**Task instructions**.
The entries below contain a stretch that opens with the line containing "Task: Collapse the" and closes with the line containing "Choose the Jan"; set down that stretch exactly, both ends included, and nothing else.

*** The data ***

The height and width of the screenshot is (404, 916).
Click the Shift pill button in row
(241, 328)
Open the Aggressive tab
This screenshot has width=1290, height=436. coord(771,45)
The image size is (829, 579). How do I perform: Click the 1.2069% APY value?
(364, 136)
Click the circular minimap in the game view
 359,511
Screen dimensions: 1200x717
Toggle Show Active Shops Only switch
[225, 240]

*** End of The data ***
*** The data ***

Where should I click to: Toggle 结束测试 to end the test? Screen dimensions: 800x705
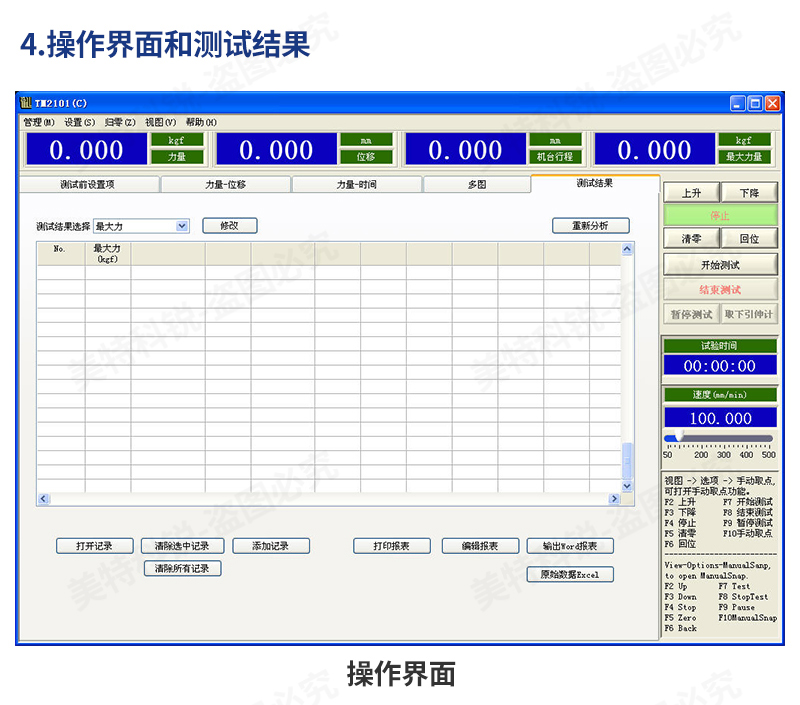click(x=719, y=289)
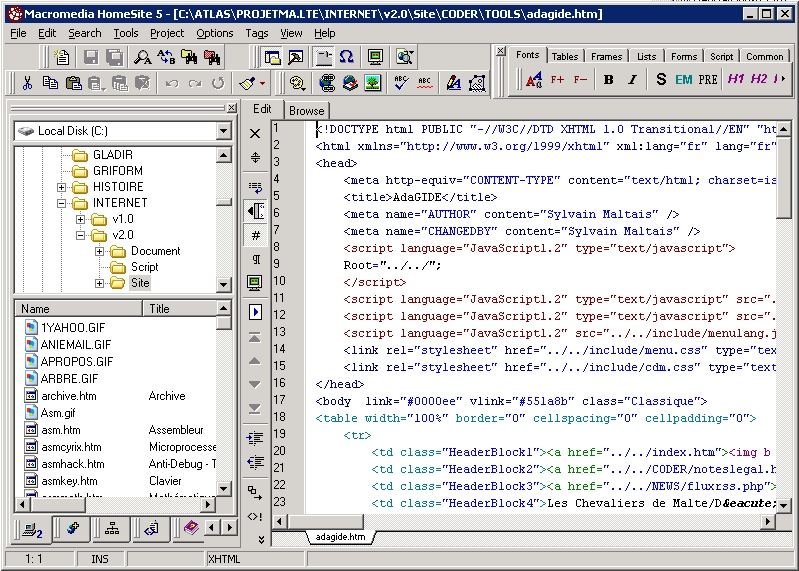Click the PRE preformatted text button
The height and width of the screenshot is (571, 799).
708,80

*** End of The data ***
*** The data ***

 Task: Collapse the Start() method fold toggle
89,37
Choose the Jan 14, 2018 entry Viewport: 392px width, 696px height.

*** End of The data ***

**Answer to this problem**.
 Task: Collapse the Start() method fold toggle
89,37
Choose the Jan 14, 2018 entry Viewport: 392px width, 696px height.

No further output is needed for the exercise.